2. Por isso mesmo se diz que não há verdadeira independência dos Tribunais sem independência dos Juízes, sendo traços característicos da independência judicial a admissão na carreira a partir de regras objetivas e ordenadas a aferir do mérito profissional, em suma, a exclusão de critérios políticos na nomeação, a inamovibilidade, a irresponsabilidade pela decisão, e segundo alguns autores, a submissão a foro especial (dotadas as instâncias das características de independência e imparcialidade reforçadas) da responsabilidade civil e criminal dos magistrados judiciais, por dolo (ou negligência grosseira) na condução do processo.

Mais do que um problema jurídico, que o é, sem dúvida, trata-se também de uma questão cultural, reportada a uma determinada tradição e a um modo de encarar o valor Justiça, abrindo um confronto onde será possível elencar proximidades e pontos de fuga no debate jus-cultural.

 

3. Apenas por influência da doutrina de separação dos poderes, surgiu uma primeira, e apesar de tudo meramente formal, afirmação da independência dos juízes1. Assim, Hegel, já teorizador do moderno Estado burocrático, colocava o poder judiciário ao lado do poder de polícia, no quadro do poder governamental. Muito lucidamente, Kock, contemporâneo do filósofo, afirmou: «os juízes têm uma relação muito forte de subordinação pessoal, articulada através de toda uma série de vantagens e desvantagens pessoais, diretas, ou indiretas, quer através de penas disciplinares, de injunções rígidas e intoleráveis e da sujeição aos superiores mais próximos; quer através das transferências; ou por meio das nomeações precárias, simplesmente por destituição». Focou o autor do mesmo modo a subordinação dos juízes por meio da seleção, no momento da nomeação e pelos prémios e recompensas, num cenário, porém, de não terem direito às promoções, nem a serem colocados nos lugares de preferência, ou de não verem reconhecidos o longo tempo de serviço cumprido segundo o dever ou outros méritos.

 

4. Entretanto os modelos distintos de organização judiciária, segundo as diferentes óticas dos sistemas, desenharam conceitos de independência e responsabilidade judiciais que vão mudando de sentido se relativizam.

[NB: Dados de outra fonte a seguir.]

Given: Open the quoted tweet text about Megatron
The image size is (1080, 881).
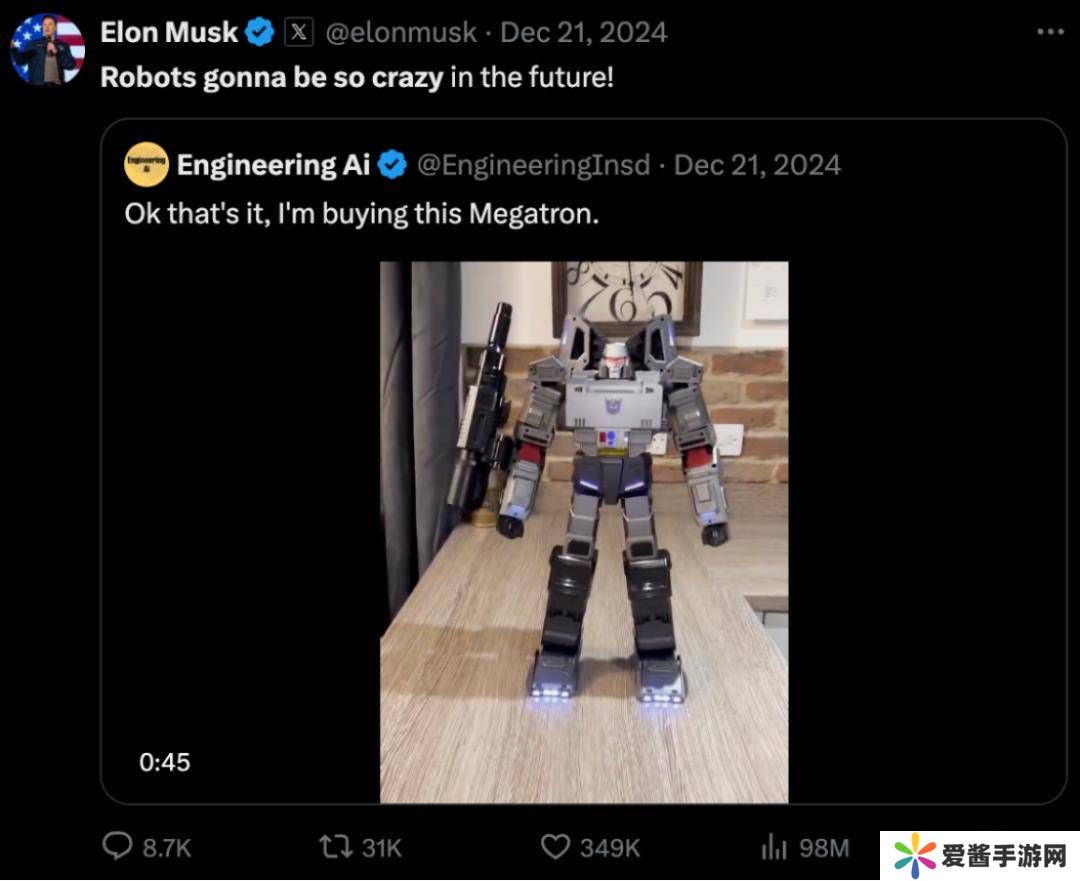Looking at the screenshot, I should (x=361, y=214).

O modelo da legal profession, próprio da common law, aproximanos da ideia de professio jurisprudentiae: o papel da carreira é nele praticamente desconhecido. Em Inglaterra, por exemplo, a justiça de I Instância é confiada, na maior parte das vezes, a juízes sem formação jurídica Lower Judges que, por isso, se não destinam a exercer funções nas instâncias últimas, preenchidas por juízes escolhidos de entre os advogados com percurso prestigioso e longo tempo de exercício. Persistem portanto as mesmas relações e modos de ver tradicionais entre the bench e the bar, entre os advogados e juízes, que têm a mesma formação, pertencem à mesma corporação profissional, falam uma linguagem comum.

O princípio da independência judicial, que não é de direito constitucional escrito, em Inglaterra, mas sim nos USA, decorre duma miscelânea de regras legais, jurisprudênciais e costumeiras, reforçadas by professional tradition and public opinion (Smith).

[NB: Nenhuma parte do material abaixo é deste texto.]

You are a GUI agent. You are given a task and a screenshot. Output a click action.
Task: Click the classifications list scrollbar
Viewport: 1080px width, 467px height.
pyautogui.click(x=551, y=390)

É um facto cultural mais que um facto institucional. Os Juizes não são considerados Crown Servants (Holdsworth): se por um lado não estão sujeitos ao controlo da Coroa, tendo em vista a forma como desempenham as funções, por outro lado, e porque o Soberano está sujeito à lei, os juízes aplicam-na mesmo contra ele.

O exercício da judicatura não tomou assim a fisionomia do emprego público, antes representa o desenvolvimento natural do exercício da advocacia.

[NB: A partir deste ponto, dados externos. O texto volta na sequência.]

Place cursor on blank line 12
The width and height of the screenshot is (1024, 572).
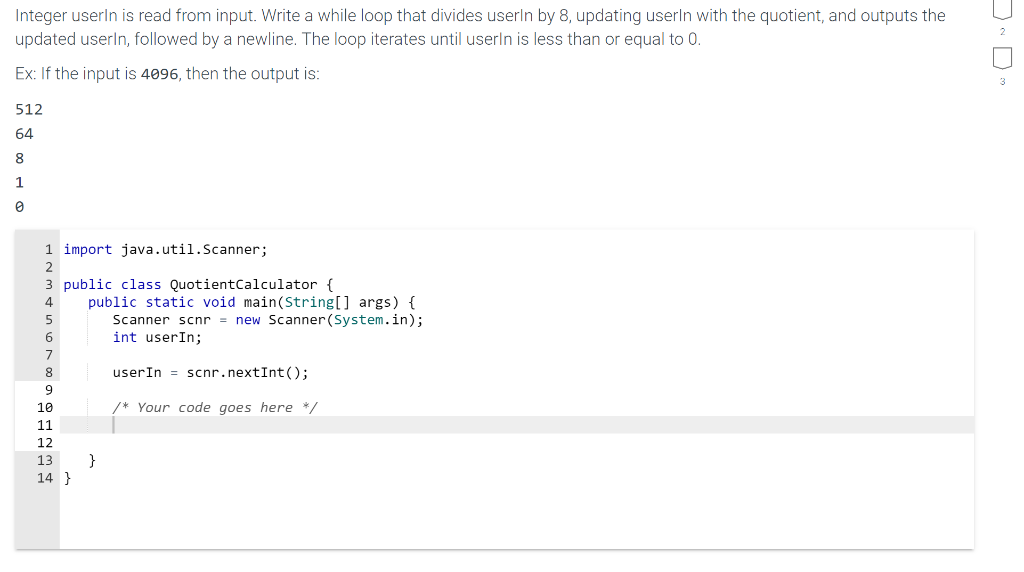(517, 443)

A independência dos juízes ingleses correspondeu, antes de mais, a um longo processo em que acabaram por libertar-se de qualquer dependência do poder político. Manifesta-se também na inexistência de qualquer controlo disciplinar ou hierárquico sobre eles.

A independência dos juízes no modelo de legal profession é, portanto, uma independência em sentido forte. Não sendo um valor em si mesma, serviu e serve ora para garantir a imparcialidade do juiz no processo, ora para favorecer, principalmente nos USA, a afirmação de um verdadeiro poder judicial2. É que o sistema político americano, potenciando controlos recíprocos dos poderes do Estado numa perspetiva que vem de Locke3 (que não distinguia poder judiciário do poder executivo), mediada por Blackstone, exige um funcionamento conjunto dos poderes do Estado. Cada um deles requer o concurso de um ou dos outros, sem que se subordinem ou anulem.

 

5. Em oposição aos valores tradicionais da professio jurisprudentiae, uma organização burocrática da ma- gistratura que se manifesta no juizfuncionário e na separação entre juízes e advogados, surgiu nos países de Lei escrita. Teve influência decisiva no modelo a experiência francesa entre o século XVIII e o princípio do século XIX.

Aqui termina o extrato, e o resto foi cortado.